HANOVER, NH--Even among the nation's top hospitals, there are vast differences in the amount and type of health care given to patients in the final months of life, according to a new study by Dartmouth Medical School researchers. The results highlight how decisions about end-of-life care are more a matter of individual institutional practice than a response to what patients want or need, said the study's lead authors, Dr. John E. Wennberg and Dr. Elliott S. Fisher.

"We knew from our previous research that the amount of care a patient receives varies widely from region to region and is typically driven by the availability of hospital resources, not by evidence-based standards of practice. This study shows that practices vary even among hospitals rated as 'excellent' providers of care, and even among similar hospitals within the same city. That is to say, hospitals deliver a level of care more related to the number of beds and specialists available than to what is likely to improve the end of life," said Fisher, a professor of medicine at Dartmouth Medical School and director of the Veterans Affairs: Medical Center Outcomes Group in White River Junction, Vermont.

The study, published in the March 13 issue of the British Medical Journal, used Medicare data from 77 highly regarded U.S. academic medical centers to examine how much care similarly ill patients received in the last six months of life. In particular, researchers compared the average number of days patients spent as hospital inpatients and in intensive care, as well as the number of physician visits and the percentage of patients seeing more than 10 physicians during their last six months of life. After adjusting for age, sex and illness, the researchers found that the intensity of care during the last six months of life and at the time of death varied substantially, even among hospitals in the same region. Time spent in the hospital ranged from less than 10 days to 27 days, and time in intensive care units ranged from less than two days to almost 10 days.

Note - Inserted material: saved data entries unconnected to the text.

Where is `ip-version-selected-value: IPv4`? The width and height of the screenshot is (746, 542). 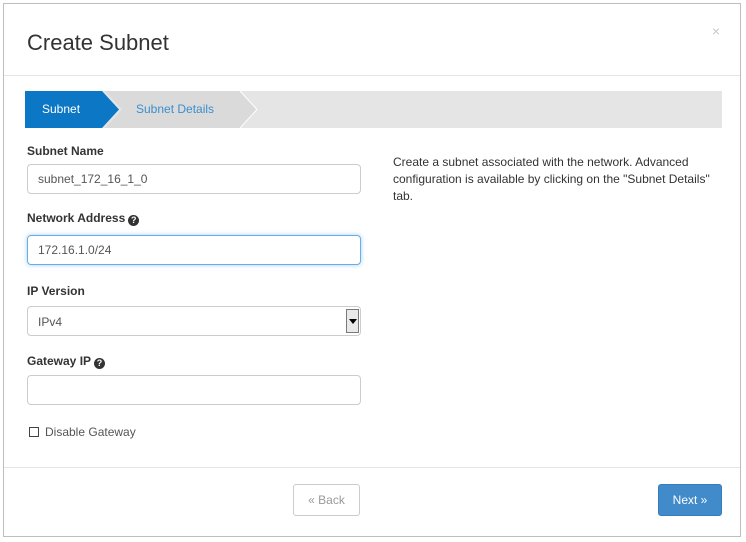
ip-version-selected-value: IPv4 is located at coordinates (50, 322).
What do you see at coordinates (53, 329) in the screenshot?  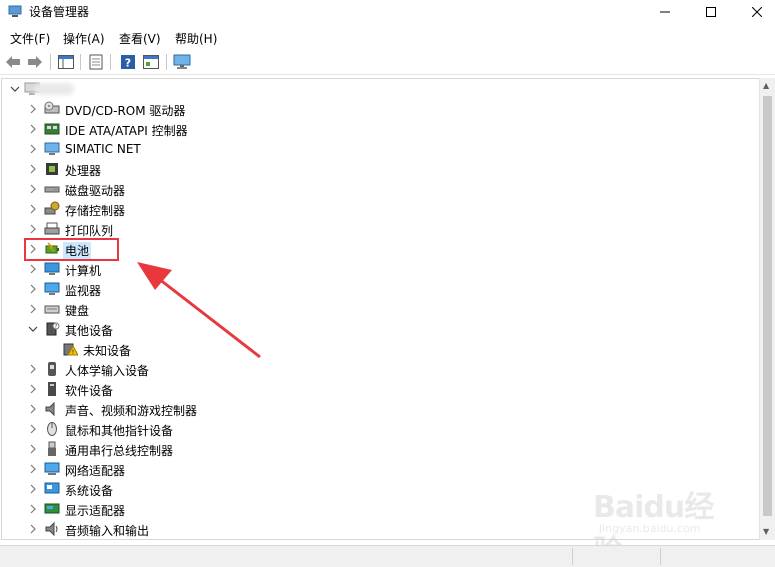 I see `other-devices-icon: ?` at bounding box center [53, 329].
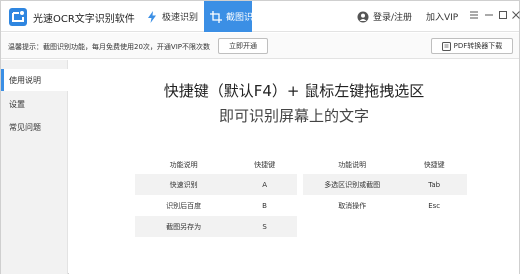  I want to click on table-row: 识别后百度 B, so click(216, 206).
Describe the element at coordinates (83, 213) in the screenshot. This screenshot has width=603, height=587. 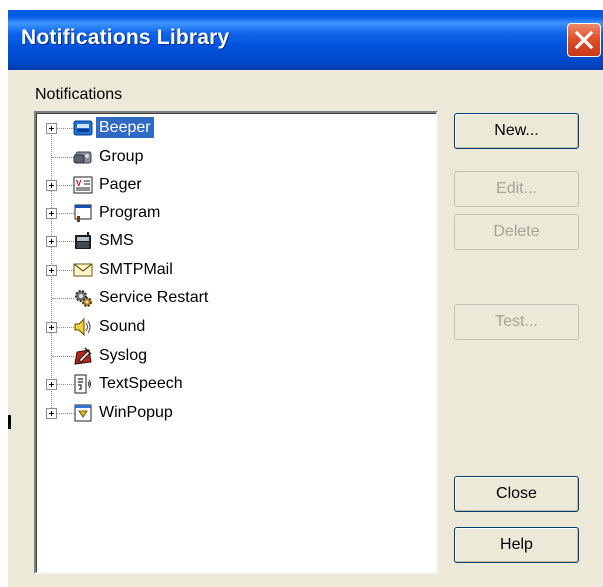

The percentage of deaths occurring in hospitals ranged from less than 16 percent to more than 55 percent, and the percentage of deaths associated with a stay in intensive care ranged from less than 9 percent to more than 36 percent.

Previous studies by the same research group have demonstrated that where a patient lives predicts much about the care he or she receives for most common medical conditions such as heart disease and diabetes. Their research has also shown that simply receiving more health care does not result in better life expectancy.